05 12 90 Page : 2 [2] Le 6 juin 2005, M me Mallette informe le demandeur qu’il peut obtenir une copie de certains documents, les renseignements personnels ayant préalablement été masqués au sens de l’article 54 de la Loi sur l’accès. [3] Le 30 juin 2005, le demandeur sollicite l’intervention de la Commission d'accès à l’information (la Commission) afin que soient révisées les deux décisions de l’Organisme. L’AUDIENCE [4] L’audience de la présente cause a été reportée à la demande de l’Organisme et du demandeur, celui-ci étant représenté par M me Josée Aubé, stagiaire en droit au sein du Syndicat canadien de la fonction publique (le SCFP), section locale 1299. M e Pierre Roy, du cabinet d’avocats Roy Mercier, est le procureur de l’Organisme. [5] L’audience se tient finalement le 21 mars 2007 à Montréal. Contexte [6] M e Roy décrit le contexte dans lequel le demandeur a formulé les deux demandes d’accès auprès de l’Organisme. Il est membre du SCFP, section locale 1299 et siège à ce titre sur le Comité de la caisse de retraite de cet organisme. Il explique que, dans le cas de J. M., également membre du SCFP, l’âge normal pour que celui-ci prenne sa retraite arrive en 2007. Il a préféré cependant se prévaloir d’une préretraite à partir du 1 er mai 2005. [7] Dans ces circonstances, l’Organisme a invité J. M. à rencontrer un actionnaire qui lui ferait connaître le montant auquel il a droit à cette date. Il lui a transmis un document confidentiel contenant des options, parmi lesquelles il devait faire « un choix de retraite ». Il souligne que le demandeur cherche à connaître ce renseignement. Il dépose, sous pli confidentiel, les documents en litige. [8] Il indique que, par voie de résolution du Conseil municipal de l’Organisme, celui-ci prend acte de l’entente intervenue avec J. M. (pièce O-1). [9] Il fait remarquer qu’en ce qui concerne R. L., celui-ci était un cadre, occupant le poste de « chef de service informatique » au sein de l’Organisme. En 1994, par voie de résolution du Conseil municipal, ce dernier a décidé d’abolir ce poste (pièce O-2). Le processus ci-dessus mentionné visant J. M. a également été
05 12 90 Page : 3 suivi par R. L. Ce dernier a fait son « choix de retraite ». Le demandeur désire également avoir accès à ce renseignement. [10] M e Roy signale que les renseignements concernant J. M. et R. L. sont visés par l’article 54 de la Loi sur l’accès.
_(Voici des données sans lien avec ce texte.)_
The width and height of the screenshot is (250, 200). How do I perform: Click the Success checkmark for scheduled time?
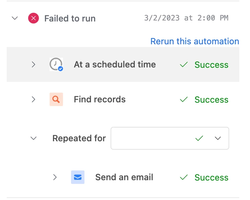[183, 65]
Ils doivent demeurer confidentiels. LA PREUVE DU DEMANDEUR [11] Interrogé par M me Aubé, le demandeur affirme qu’il est vice-président, section locale 1299 du SCFP, représentant des cols bleus au sein du Comité de retraite de l’Organisme. Il décrit ses fonctions qui consistent, entre autres, à s’assurer que ce comité accomplit ses tâches et qu’il administre le régime du fonds de pension et la caisse de retraite des employés de cet organisme adéquatement. [12] Il souligne, par exemple, que si de mauvais placements sont effectués par le Comité de retraite, il doit intervenir dans le plus bref délai afin que des corrections y soient apportées. De plus, il fait des comptes rendus des réunions aux membres de sa section. [13] Il déclare que le Comité de retraite est composé notamment de cinq employés désignés par les cadres, la Fraternité des policiers, le Syndicat des cols blancs, le Syndicat des cols bleus et par le Syndicat des pompiers. [14] À cet effet, M me Aubé dépose en liasse le règlement sur le régime de retraite modifié, visant les employés de l’Organisme et incluant ceux qui sont membres du SCFP, section locale 1299. Il s’agit du Règlement numéro G-1724 amendant à nouveau le règlement numéro G-1585 sur le régime de retraite des employés de l’Organisme à la suite de l’intégration des pompiers. De plus, il dépose le règlement amendé de nouveau à la suite d’ententes de travail intervenues avec les « cadres et pompiers » et le règlement « approuvant la refonte du règlement sur le régime de retraite de ses employés, incluant les nouvelles dispositions de la Loi modifiant la Loi sur les régimes complémentaires de retraite 2 , et abrogeant les règlements » dont les références sont mentionnées (pièce D-1 en liasse). [15] Il indique qu’il souhaite avoir accès à l’option prise par J. M. qui a pris sa préretraite le 1 er mai 2005. Ce renseignement lui permettrait de savoir si celui-ci (J.M.) a fait un choix éclairé. Il veut connaître de plus le montant d’argent qui lui a été versé, d’autant plus qu’il n’a pas demandé conseil à son syndicat. 2 L.R.Q., c. R-15.1.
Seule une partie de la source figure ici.